— Begin DATA ENTRIES —

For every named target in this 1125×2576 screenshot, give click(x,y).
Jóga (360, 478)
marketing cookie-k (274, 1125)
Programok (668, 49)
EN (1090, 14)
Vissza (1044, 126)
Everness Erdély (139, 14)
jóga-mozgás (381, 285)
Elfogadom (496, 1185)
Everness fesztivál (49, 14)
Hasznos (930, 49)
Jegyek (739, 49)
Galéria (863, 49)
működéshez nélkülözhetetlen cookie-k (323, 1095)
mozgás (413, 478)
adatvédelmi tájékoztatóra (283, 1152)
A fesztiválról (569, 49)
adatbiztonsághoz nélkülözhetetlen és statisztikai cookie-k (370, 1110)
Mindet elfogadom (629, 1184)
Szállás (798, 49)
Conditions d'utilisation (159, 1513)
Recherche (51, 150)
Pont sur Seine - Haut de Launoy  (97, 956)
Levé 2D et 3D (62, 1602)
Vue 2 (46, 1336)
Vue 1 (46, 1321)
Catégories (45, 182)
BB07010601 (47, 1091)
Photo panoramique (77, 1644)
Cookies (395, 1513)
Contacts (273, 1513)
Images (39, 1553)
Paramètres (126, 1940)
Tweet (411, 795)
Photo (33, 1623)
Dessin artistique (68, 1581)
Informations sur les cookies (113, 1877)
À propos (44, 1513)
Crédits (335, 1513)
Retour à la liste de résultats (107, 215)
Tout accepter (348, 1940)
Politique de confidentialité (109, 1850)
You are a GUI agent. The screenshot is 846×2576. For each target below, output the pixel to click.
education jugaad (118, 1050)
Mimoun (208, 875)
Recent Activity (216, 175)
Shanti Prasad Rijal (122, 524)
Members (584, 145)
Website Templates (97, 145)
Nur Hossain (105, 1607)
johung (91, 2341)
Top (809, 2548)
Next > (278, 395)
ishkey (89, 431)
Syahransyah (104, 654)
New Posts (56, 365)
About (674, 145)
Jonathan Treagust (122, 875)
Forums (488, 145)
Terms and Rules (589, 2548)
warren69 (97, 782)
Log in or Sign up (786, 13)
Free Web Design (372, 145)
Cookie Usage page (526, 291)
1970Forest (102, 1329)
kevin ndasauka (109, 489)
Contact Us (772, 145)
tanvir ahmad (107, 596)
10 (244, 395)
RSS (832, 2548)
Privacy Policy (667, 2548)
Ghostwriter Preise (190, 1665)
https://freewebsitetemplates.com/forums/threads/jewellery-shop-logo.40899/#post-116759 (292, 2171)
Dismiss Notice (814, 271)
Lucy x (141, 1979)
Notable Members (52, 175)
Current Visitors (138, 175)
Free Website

— End DATA ENTRIES —

Could you write out again every line from the start of the items through the line containing "adatbiztonsághoz nélkülözhetetlen és", requests included, offsetting each coordinate in the answers by 98?

For every named target in this 1125×2576 screenshot, give click(x,y).
Jóga (458, 576)
marketing cookie-k (372, 1223)
Programok (766, 147)
EN (1188, 112)
Vissza (1142, 224)
Everness Erdély (237, 112)
jóga-mozgás (479, 383)
Elfogadom (594, 1283)
Everness fesztivál (147, 112)
Hasznos (1028, 147)
Jegyek (837, 147)
Galéria (961, 147)
működéshez nélkülözhetetlen cookie-k (421, 1193)
mozgás (511, 576)
adatvédelmi tájékoztatóra (381, 1250)
A fesztiválról (667, 147)
adatbiztonsághoz nélkülözhetetlen és statisztikai cookie-k (468, 1208)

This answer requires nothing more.